You can't know which vertical load will actually be applied at the time of an earthquake, the variability of concrete material is such that you can't really know which element has cracked (you can assume they all have the same tensile strength which statistically is impossible, the placing of concrete is not uniform), especially when you consider the long term effects. On top of that, stiffness depends heavily on the reinforcement so you'd have to iterate the whole procedure, not just the first part. Also, you'd need to know the loading history because that can influence what is cracked (e.g. under load case 1 a wall B will crack, but under load case 2 a wall C will crack. Which wall is cracked at the time of an EQ? It depends on the loading history and you can't know that since you don't know when the EQ will come, or how exactly will the structure be used. Think like in plate design, where you do different combinations to get the "worst" one for ULS... how do you know which of these combinations will come before and which after the EQ? Or will they actually come at all). In addition, the stiffness changes (and the load travels) during an earthquake and doing elastic analysis (or even if you're doing inelastic static analysis) you need to assume an equivalent stiffness depending on the maximum expected displacement and maximum expected internal force in the element under that specific EQ, which is always extremely approximate. Depending on the shape of the EQ wave and the direction the walls will crack in a different order and to a different extent.
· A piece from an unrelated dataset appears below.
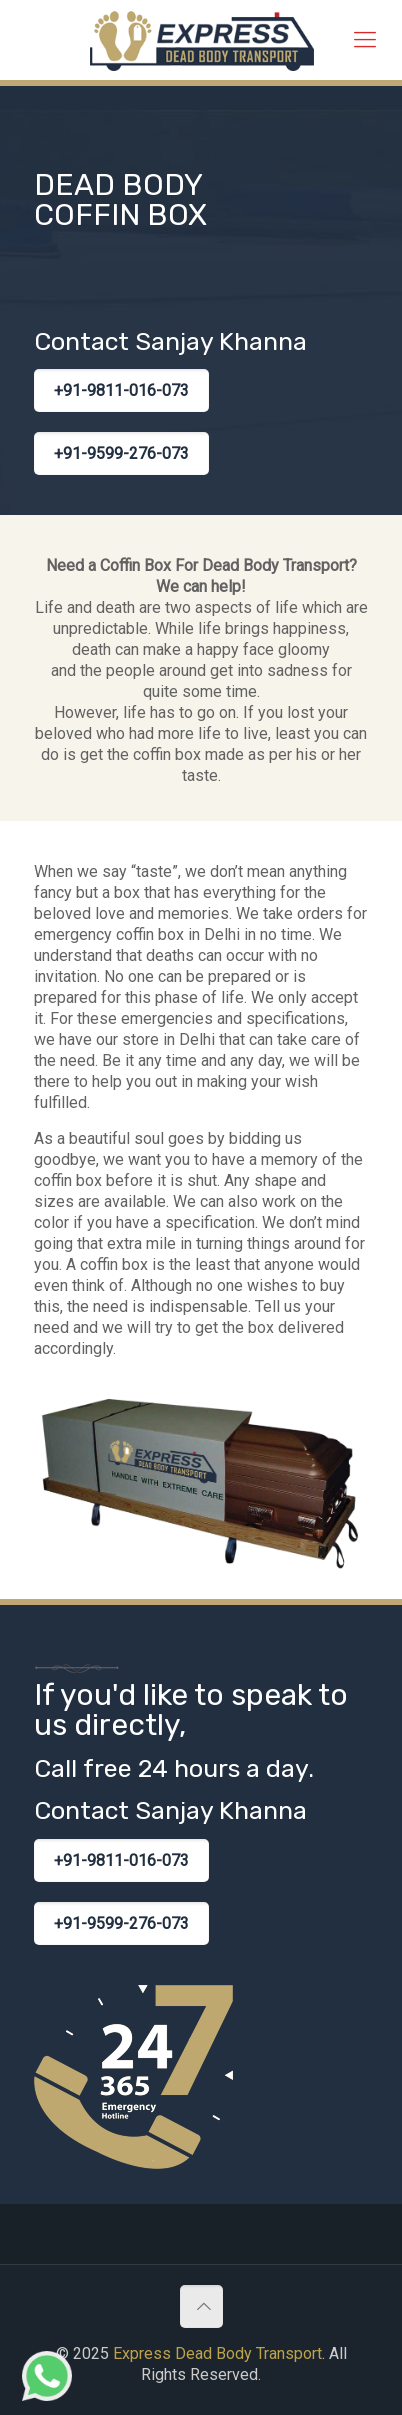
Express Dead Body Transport (217, 2353)
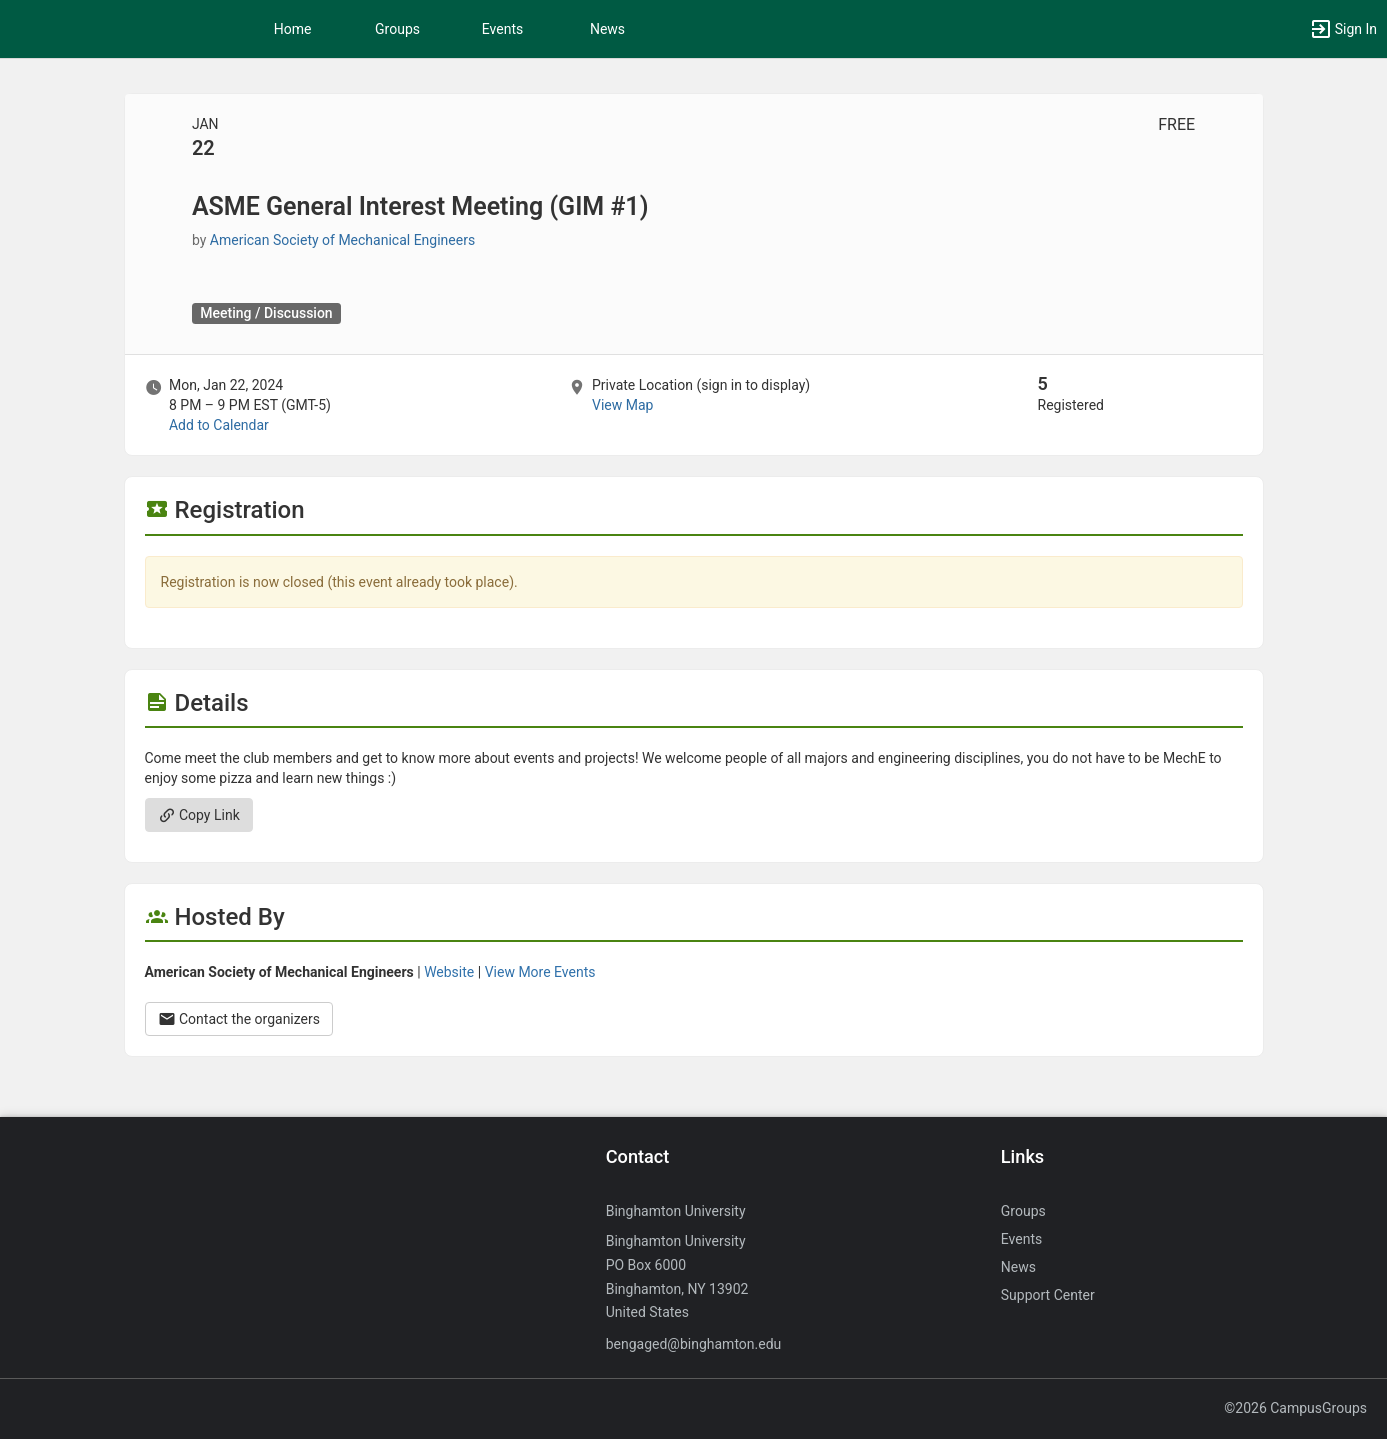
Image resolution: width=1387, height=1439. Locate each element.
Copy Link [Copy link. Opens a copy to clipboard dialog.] (199, 815)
The soil is not of uniform quality... the list can go on for a long time.

In short, anything more complex than the code provisions is only fooling you into a false sense of security (unless you actually do a ton of testing... even then it's not really an exact science).
 
Instead of of changing the stiffness why don't you just use direct integration methods (transient analysis) and include non-linear geometry and material as this will allow redistribution.

I have seen a number of codes which have a clause which allows one to perform analysis using this method.
 
OP said:
I believe this is not what "SIMPLIFIED" method that the code wants it to be?

I believe the opposite is true. Code is allowing you to design for the final cracked state, that is, when A to C all walls are cracked. This is what you described in the post right?

As I understand, the idea behind modifying the properties of a member is
1. To have some sort of consistency between a linear static analysis and strength based design approach.
2. To have realistic estimates of deformation at design load level.

Ideally, the analysis should be based on the stiffness that takes into account the degree of cracking expected to occur in each member during a seismic event. However, as hardbutmild have explained that calculating different stiffnesses for each member will be very complex and it would make the analyses inefficient.

As far as I know, the effective moment of inertia values given in code are not arbitrary but based on test results and is a simple way to take into account the structure non-linearity.